Normal form of currents

Question

Let $M$ be an $n$-dimensional manifold. Then the space of currents $\mathcal D^k(M)$ of degree $k$ on $M$ is the space of continuous linear functionals on the space of test $n-k$-forms. Two typical examples of currents are $$ \mathcal{F}(\omega) = \int_\Gamma \omega $$ where $\Gamma$ is a $n-k$-chain, and $$ \mathcal{G}(\omega) = \int_M \eta \wedge \omega $$ where $\eta$ is a $k$-form.

One can extend the action of Lie derivative from forms to currenst simply by $$ L_X \mathcal{H}(\omega) = \mathcal{H}(L_X \omega) $$ So the algebra of differential operators on $M$ acts on the space of $k$-currents.

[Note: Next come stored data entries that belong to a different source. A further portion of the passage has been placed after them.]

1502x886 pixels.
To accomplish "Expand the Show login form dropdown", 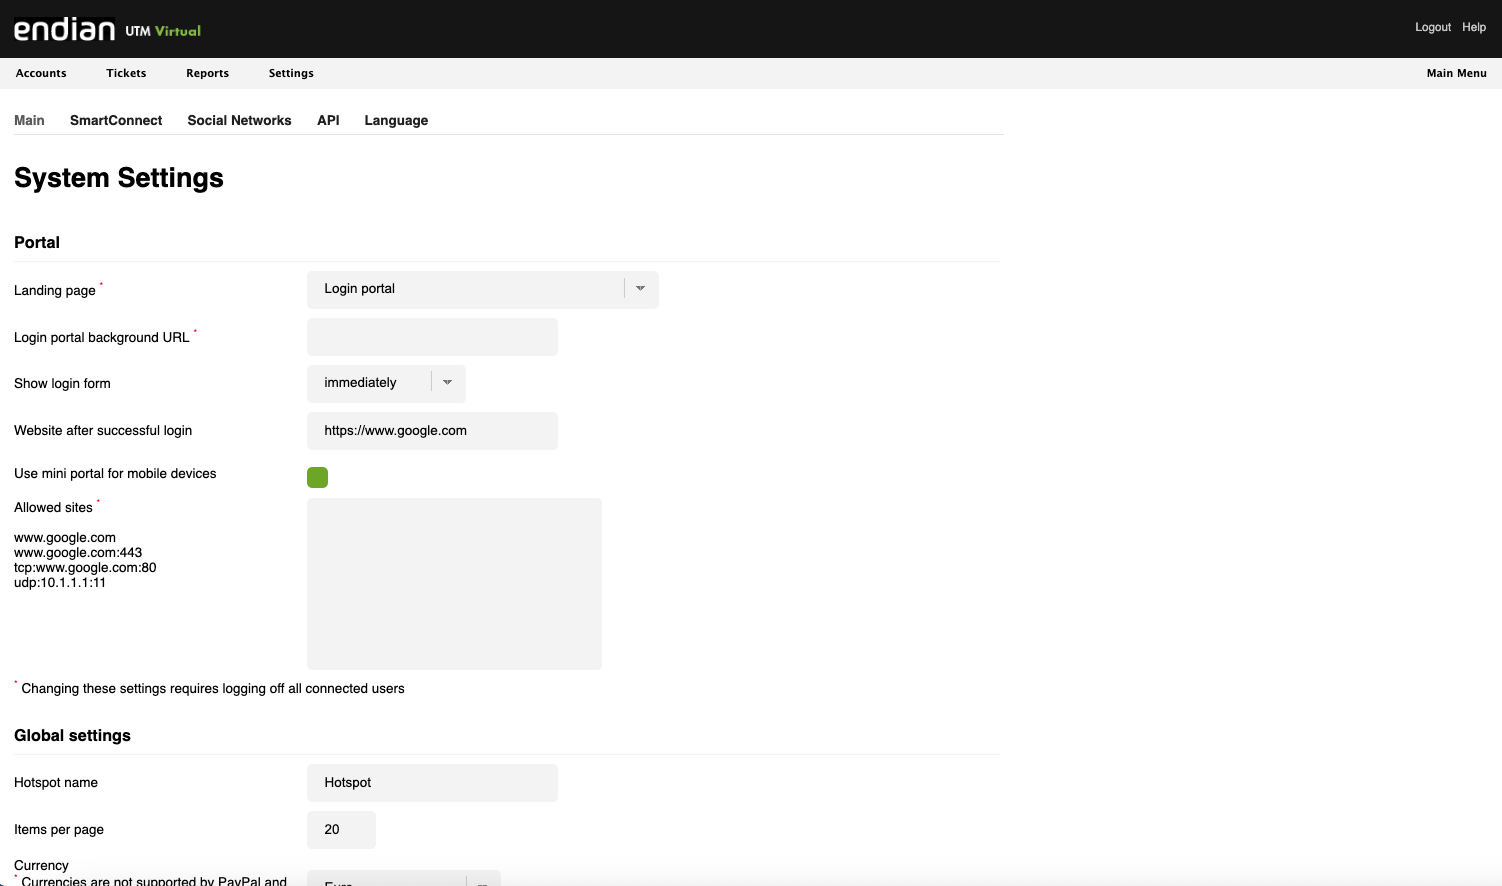I will (x=386, y=383).
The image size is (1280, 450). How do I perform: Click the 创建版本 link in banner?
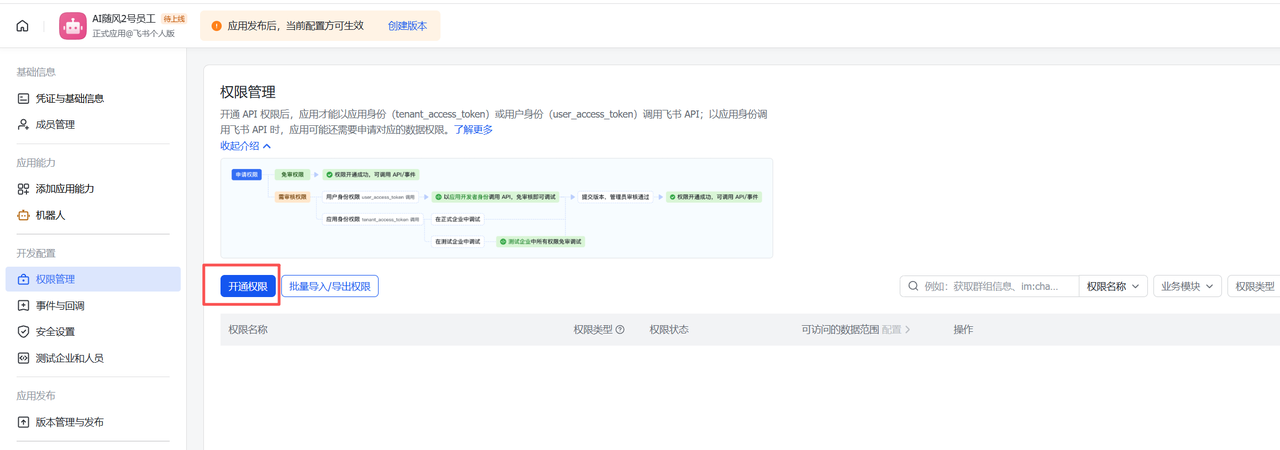click(407, 26)
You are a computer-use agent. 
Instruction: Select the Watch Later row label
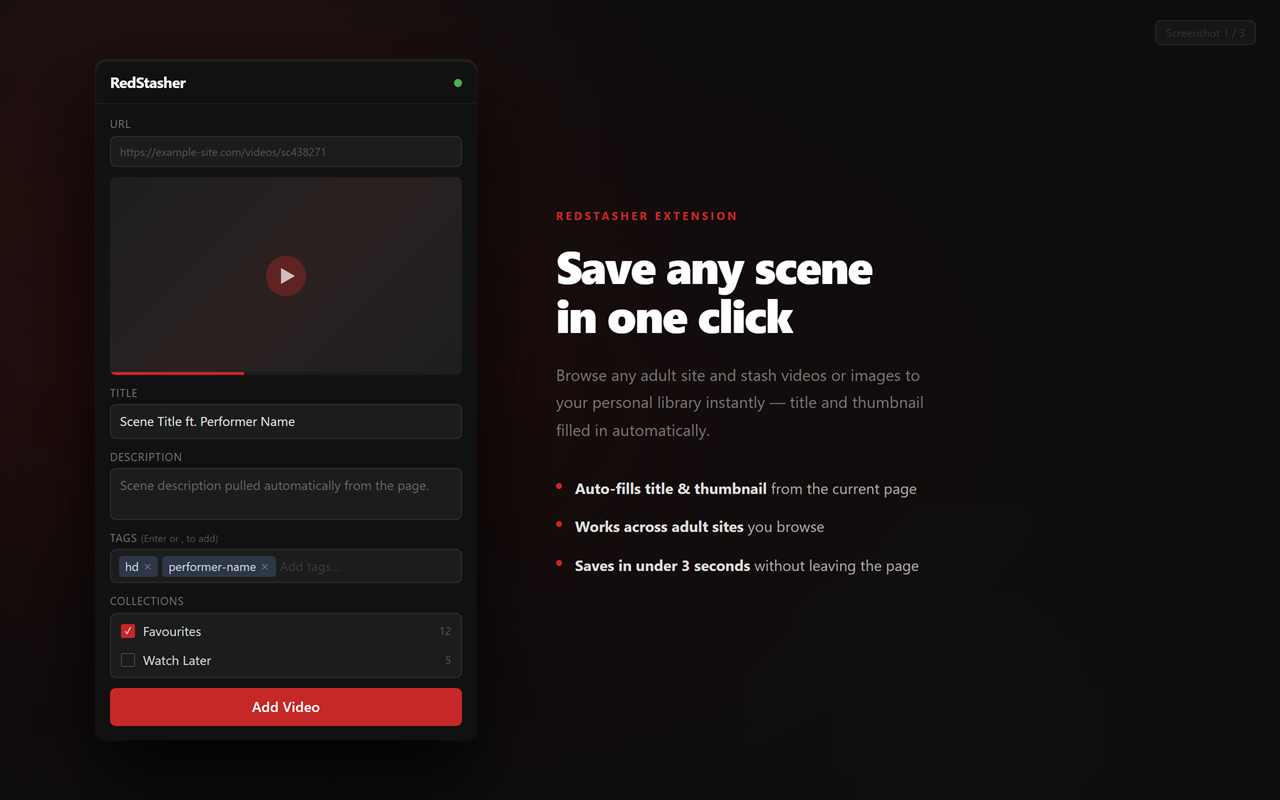click(x=177, y=660)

Is it true that the two examples of currents above generate the space of currents as a module over the ring of differential operators, i.e. any current can be obtained from a current like $\mathcal{F}$ or $\mathcal{G}$ by successive applications of Lie derivatives? If no, can the statement be repaired by adding more closure operations/generators? Or is it a completely wrong attitude, and a general current is a significantly more "singular" object?

Answer 1

This question has been asked and answered on MathOverflow. I have replicated the accepted answer by Liviu Nicolaescu below.

It may be helpful to look at a simple example. $\newcommand{\bR}{\mathbb{R}}$ Assume for simplicity that $M=\bR^n$. Fix a Radon measure $\mu$ on $\bR^n$. It defines a $0$-dimensional current on $\bR^n$. (I define the dimension of a current to be $n-\deg$.) If $\mu$ is not absolutely continuous with respect to the Lebesgue measure, then it cannot have the form $\mathcal{G}$. Also, if the support of $\mu$ is very complicated, this $0$-current is not given by the integration along a $0$-chain.

Also, it is not clear to me why there would exist a locally integrable function $f$ on $\bR^n$ and a differential operator $L$ such that $L f=\mu$ in the sense of distributions.

However, the flat currents seem to fit your description. (See these notes and the references therein for details.)